Daschner-Prozess

Daschner-Prozess

Unter dem Namen Daschner-Prozess ist ein Strafprozess vor der 27. Großen Strafkammer des Frankfurter Landgerichts bekannt geworden, der gegen den ehemaligen stellvertretenden Frankfurter Polizeipräsidenten Wolfgang Daschner wegen des Verdachts auf Verleitung eines Untergebenen zu einer Straftat sowie gegen den mitangeklagten Kriminalhauptkommissar Ortwin Ennigkeit wegen des Verdachts auf Nötigung im Amt geführt wurde. Das Verfahren endete am 20. Dezember 2004 mit einem Schuldspruch gegen die beiden Angeklagten (AZ: 5/27 KLs 7570 Js 203814/03 (4/04)). Das Gericht setzte eine Geldstrafe von 90 Tagessätzen zu je 120 Euro (insgesamt 10.800 Euro) gegen Daschner und eine von 60 Tagessätzen zu je 60 Euro (insgesamt 3.600 Euro) gegen Ennigkeit fest, verwarnte beide und setzte eine Bewährungszeit von einem Jahr fest. Sowohl Staatsanwaltschaft als auch Verteidigung verzichteten auf Rechtsmittel gegen das Urteil, so dass es nach Verkündung rechtskräftig wurde.

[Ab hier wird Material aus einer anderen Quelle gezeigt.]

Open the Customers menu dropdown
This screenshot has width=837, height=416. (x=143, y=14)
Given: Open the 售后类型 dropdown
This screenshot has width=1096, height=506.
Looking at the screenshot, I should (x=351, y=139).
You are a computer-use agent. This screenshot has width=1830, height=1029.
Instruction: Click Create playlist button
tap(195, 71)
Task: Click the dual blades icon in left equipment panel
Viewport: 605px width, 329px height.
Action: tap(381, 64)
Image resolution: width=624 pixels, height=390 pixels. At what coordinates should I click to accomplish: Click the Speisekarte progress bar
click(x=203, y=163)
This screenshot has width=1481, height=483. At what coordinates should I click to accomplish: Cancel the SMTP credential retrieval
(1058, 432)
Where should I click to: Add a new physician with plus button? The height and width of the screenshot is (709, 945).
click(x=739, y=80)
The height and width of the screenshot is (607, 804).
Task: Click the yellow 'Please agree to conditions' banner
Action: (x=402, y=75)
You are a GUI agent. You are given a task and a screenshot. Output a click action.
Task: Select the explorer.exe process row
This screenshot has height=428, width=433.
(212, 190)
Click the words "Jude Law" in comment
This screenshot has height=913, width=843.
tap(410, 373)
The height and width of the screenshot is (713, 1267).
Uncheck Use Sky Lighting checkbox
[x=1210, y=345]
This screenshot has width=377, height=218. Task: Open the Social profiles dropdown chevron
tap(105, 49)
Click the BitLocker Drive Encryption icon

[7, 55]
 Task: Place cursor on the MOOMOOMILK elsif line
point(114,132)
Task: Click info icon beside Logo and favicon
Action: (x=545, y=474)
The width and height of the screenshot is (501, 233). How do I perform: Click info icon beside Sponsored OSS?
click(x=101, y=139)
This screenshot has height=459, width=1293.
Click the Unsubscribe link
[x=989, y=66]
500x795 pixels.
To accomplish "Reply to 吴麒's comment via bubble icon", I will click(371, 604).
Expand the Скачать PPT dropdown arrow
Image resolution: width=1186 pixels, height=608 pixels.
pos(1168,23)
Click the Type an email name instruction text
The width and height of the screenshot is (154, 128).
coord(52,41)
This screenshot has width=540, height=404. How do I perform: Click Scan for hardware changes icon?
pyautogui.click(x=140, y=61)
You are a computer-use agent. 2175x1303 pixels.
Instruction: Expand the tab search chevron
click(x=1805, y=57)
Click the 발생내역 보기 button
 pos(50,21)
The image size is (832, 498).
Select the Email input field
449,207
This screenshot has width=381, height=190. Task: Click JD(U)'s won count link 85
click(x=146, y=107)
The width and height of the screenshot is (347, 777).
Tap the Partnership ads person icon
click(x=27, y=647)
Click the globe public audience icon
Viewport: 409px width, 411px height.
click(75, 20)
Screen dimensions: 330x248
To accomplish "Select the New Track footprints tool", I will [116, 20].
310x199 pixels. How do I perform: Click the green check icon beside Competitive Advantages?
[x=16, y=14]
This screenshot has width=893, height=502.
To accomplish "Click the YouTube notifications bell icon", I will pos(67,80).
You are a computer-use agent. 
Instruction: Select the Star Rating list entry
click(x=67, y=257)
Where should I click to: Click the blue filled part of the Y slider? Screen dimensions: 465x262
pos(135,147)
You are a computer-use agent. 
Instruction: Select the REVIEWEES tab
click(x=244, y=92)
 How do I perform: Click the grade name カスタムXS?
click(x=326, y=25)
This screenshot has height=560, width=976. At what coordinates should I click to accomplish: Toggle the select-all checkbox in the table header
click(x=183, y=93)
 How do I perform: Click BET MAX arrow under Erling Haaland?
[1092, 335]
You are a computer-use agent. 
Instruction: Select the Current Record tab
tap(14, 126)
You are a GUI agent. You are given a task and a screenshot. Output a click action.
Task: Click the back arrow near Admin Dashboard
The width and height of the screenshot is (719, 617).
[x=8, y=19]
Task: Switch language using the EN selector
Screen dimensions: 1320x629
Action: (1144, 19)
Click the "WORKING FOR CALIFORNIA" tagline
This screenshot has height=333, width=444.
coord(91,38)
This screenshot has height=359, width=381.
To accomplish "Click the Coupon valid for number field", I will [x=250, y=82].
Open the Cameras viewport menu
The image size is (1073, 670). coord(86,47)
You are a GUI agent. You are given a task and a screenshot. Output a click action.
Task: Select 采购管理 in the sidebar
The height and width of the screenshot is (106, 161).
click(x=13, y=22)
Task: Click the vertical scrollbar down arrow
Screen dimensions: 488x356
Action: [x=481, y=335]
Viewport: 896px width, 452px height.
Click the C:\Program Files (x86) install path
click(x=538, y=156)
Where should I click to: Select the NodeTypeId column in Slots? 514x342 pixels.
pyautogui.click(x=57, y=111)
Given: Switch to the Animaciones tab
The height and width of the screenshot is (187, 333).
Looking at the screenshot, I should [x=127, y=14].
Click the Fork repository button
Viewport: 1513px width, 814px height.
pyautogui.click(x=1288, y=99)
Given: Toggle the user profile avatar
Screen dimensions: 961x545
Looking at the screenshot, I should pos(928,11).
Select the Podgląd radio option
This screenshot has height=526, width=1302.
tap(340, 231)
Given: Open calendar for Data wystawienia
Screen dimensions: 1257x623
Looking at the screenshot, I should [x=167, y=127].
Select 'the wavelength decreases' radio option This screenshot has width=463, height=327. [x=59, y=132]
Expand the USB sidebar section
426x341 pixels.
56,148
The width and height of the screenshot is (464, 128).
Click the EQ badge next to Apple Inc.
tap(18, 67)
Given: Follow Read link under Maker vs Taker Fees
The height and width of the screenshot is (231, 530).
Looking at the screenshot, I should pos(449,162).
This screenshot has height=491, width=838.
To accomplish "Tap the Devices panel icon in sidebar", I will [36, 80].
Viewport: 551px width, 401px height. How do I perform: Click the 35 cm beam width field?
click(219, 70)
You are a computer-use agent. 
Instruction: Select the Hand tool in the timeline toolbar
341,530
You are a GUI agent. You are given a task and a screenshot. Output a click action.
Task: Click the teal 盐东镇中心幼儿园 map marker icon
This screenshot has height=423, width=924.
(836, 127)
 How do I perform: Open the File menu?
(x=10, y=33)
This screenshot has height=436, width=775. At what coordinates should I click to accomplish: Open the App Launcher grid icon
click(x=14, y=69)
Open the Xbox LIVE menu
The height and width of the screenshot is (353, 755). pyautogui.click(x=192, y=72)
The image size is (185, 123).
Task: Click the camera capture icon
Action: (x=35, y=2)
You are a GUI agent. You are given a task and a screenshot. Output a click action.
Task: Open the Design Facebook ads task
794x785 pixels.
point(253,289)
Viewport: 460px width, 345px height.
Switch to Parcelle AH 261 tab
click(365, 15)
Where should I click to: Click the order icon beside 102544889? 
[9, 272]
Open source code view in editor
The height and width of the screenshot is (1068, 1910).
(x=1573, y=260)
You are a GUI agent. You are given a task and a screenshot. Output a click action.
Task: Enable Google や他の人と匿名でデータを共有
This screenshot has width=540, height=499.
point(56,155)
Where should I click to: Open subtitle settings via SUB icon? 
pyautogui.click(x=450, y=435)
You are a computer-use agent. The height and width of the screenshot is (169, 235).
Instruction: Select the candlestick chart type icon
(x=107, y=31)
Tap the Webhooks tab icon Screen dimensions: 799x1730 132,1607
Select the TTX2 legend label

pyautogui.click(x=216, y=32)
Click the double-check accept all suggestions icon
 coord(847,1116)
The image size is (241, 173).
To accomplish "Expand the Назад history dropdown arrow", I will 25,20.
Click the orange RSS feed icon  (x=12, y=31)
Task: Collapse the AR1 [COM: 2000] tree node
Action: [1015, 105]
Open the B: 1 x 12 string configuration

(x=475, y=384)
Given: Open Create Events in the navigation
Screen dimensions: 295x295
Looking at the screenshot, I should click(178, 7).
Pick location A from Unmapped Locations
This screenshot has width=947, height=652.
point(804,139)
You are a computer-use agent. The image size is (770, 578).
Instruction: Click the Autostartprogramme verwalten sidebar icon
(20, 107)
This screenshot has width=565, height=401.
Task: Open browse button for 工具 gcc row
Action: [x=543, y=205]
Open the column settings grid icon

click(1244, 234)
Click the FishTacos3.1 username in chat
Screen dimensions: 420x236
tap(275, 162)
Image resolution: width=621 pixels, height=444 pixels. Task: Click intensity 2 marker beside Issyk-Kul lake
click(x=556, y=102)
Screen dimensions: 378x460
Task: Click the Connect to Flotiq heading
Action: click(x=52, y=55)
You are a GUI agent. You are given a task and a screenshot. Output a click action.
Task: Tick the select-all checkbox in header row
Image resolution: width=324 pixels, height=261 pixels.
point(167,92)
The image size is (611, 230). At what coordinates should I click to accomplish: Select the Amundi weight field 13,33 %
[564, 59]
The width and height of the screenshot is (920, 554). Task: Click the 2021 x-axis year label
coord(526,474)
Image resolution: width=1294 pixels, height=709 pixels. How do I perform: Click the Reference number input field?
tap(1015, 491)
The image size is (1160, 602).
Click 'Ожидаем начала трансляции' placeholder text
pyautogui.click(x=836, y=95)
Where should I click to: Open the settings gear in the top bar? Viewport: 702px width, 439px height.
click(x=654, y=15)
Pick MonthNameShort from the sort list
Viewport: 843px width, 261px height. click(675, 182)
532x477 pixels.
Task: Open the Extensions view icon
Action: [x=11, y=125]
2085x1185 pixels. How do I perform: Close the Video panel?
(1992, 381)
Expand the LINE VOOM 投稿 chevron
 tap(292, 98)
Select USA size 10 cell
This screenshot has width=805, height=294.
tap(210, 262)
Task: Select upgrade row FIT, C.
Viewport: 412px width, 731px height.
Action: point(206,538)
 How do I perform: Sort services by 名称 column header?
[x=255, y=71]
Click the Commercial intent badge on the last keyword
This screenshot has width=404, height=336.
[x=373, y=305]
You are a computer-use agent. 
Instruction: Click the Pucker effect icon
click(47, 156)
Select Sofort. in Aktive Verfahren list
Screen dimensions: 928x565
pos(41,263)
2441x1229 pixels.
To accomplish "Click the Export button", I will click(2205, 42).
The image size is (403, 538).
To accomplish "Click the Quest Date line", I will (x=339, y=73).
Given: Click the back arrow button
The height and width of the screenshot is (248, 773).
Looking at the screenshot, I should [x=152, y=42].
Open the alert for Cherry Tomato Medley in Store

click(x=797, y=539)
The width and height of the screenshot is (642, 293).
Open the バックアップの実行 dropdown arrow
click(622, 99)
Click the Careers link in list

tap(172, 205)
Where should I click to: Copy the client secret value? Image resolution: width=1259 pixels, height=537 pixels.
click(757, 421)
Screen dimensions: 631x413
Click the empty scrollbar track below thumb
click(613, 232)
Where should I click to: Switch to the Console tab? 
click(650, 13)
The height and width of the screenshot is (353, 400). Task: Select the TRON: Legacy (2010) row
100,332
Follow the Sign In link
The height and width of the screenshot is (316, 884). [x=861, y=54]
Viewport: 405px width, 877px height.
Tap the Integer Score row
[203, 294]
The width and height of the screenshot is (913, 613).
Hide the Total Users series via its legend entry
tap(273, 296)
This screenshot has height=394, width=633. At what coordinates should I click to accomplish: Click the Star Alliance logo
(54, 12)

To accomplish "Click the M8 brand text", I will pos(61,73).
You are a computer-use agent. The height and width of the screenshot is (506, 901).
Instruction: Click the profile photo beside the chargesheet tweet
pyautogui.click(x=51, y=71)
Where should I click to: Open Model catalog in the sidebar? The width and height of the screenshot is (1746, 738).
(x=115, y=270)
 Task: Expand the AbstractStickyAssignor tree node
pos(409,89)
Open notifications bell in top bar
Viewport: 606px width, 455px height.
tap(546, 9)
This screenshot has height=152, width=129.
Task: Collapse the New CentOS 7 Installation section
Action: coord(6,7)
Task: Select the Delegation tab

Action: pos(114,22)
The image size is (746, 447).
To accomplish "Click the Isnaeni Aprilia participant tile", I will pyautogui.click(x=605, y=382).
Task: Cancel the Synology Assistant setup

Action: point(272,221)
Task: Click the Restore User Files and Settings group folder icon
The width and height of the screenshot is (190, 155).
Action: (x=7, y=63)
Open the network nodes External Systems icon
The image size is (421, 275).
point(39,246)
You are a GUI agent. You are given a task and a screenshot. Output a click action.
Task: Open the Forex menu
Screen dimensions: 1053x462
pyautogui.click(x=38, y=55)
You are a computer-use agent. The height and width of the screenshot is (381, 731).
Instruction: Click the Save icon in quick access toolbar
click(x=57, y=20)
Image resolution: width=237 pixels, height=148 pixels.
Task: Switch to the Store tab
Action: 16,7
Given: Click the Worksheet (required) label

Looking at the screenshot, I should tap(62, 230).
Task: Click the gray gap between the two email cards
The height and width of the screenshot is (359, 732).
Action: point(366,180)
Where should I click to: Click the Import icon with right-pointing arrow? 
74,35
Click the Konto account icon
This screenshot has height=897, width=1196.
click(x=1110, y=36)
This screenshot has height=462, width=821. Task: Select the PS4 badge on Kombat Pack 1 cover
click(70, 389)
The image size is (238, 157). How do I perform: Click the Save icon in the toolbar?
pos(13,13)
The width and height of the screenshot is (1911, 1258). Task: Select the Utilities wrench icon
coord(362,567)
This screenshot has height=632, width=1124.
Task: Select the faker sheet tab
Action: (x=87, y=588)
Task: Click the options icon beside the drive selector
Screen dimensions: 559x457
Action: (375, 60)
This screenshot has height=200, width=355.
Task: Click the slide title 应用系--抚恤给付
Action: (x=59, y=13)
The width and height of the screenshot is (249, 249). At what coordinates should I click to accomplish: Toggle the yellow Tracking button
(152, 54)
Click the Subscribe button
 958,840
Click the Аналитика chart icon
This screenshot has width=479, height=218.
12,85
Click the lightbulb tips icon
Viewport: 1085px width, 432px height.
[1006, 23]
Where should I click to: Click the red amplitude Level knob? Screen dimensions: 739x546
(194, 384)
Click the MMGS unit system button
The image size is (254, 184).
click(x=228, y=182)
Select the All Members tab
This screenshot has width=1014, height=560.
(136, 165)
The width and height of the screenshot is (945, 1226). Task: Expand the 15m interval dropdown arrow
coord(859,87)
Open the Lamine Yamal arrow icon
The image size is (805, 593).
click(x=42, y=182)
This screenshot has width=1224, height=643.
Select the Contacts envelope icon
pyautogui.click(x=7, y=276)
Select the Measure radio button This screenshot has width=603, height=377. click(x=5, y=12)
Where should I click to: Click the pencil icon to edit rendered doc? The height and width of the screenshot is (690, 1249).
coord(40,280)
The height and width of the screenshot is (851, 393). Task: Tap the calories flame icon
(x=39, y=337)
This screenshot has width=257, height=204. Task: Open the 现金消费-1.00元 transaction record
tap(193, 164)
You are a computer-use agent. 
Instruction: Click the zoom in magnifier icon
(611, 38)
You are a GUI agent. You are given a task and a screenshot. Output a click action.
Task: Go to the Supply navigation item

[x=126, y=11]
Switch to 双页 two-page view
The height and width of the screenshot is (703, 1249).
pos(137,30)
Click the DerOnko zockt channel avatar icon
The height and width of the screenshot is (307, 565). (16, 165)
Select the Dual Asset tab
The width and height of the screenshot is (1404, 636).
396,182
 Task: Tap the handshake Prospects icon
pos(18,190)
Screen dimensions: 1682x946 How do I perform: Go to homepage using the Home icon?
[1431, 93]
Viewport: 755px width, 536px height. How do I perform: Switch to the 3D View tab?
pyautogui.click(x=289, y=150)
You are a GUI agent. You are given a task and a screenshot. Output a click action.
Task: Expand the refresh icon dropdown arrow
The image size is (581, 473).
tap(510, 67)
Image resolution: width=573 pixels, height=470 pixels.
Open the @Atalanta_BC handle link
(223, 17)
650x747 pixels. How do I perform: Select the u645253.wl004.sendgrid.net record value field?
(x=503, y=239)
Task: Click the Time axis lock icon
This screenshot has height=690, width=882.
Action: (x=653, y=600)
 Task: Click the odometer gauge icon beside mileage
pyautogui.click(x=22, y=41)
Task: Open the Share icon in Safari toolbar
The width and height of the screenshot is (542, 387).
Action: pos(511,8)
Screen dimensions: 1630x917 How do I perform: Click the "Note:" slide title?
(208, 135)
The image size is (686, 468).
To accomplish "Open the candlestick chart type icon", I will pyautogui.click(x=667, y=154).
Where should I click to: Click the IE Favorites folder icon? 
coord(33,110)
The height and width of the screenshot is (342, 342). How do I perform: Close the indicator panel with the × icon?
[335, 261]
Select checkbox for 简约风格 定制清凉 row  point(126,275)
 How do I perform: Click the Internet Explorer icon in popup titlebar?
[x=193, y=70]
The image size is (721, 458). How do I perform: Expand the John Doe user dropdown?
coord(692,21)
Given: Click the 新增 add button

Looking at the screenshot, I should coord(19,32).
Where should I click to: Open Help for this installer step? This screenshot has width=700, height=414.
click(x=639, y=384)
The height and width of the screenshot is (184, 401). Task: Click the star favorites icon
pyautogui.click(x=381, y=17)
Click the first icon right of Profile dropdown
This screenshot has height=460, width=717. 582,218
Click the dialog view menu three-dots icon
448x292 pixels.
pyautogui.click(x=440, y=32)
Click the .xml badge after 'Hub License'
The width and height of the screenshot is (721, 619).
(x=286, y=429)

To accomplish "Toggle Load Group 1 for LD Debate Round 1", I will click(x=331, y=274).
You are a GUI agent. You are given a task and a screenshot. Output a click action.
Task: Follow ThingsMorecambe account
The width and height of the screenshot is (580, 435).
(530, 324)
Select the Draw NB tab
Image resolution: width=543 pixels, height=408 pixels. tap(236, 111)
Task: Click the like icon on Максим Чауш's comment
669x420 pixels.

Der Fall Daschner hat in der deutschen Öffentlichkeit zu Debatten über die Zulässigkeit von staatlicher Gewaltandrohung und -anwendung zur Aussageerzwingung in Strafverfahren bei bestimmten Dilemmata (die sogenannte Rettungsfolter[1]) geführt.

Inhaltsverzeichnis

Tathergang

Gegenstand des Strafprozesses war das Verhalten Daschners 2002 in seiner Funktion als stellvertretender Frankfurter Polizeipräsident im Entführungsfall Jakob von Metzler. Im Zuge der polizeilichen Ermittlungen kam es zur Festnahme des Entführers Magnus Gäfgen. Dieser gestand zwar die Entführung, war aber nicht bereit, den Ort anzugeben, an dem er das Entführungsopfer Jakob von Metzler festhielt.

Da Daschner um das Leben des Opfers fürchtete, entschloss er sich, dem Entführer durch den ihm untergebenen Kriminalhauptkommissar Ennigkeit die Anwendung unmittelbaren Zwanges anzudrohen. Nach Aussagen von Magnus Gäfgen habe der Beamte mit „Schmerzen, wie er sie noch nie erlebt habe“ gedroht. Ein polizeilicher „Spezialist“ für derartige Maßnahmen sei bereits mit dem Hubschrauber unterwegs zu Gäfgen, um die Drohung wahr zu machen. Außerdem hat Gäfgen behauptet, ihm sei angedroht worden, mit zwei „großen Negern“ in eine Zelle gesperrt zu werden, die an ihm sexuelles Interesse hätten.

Die Aussagen des Beamten waren anderslautend. Demnach habe es keine Drohungen mit „großen Negern“ oder einem Folterspezialisten gegeben. Er habe lediglich weiterhin an das Gewissen des Entführers appelliert und ihm verdeutlicht, dass das Gesicht und die Augen des Jungen immer in des Entführers Gedanken bleiben werden, wenn der Junge sterbe. Ebenfalls bestritt der Beamte, Gäfgen berührt zu haben.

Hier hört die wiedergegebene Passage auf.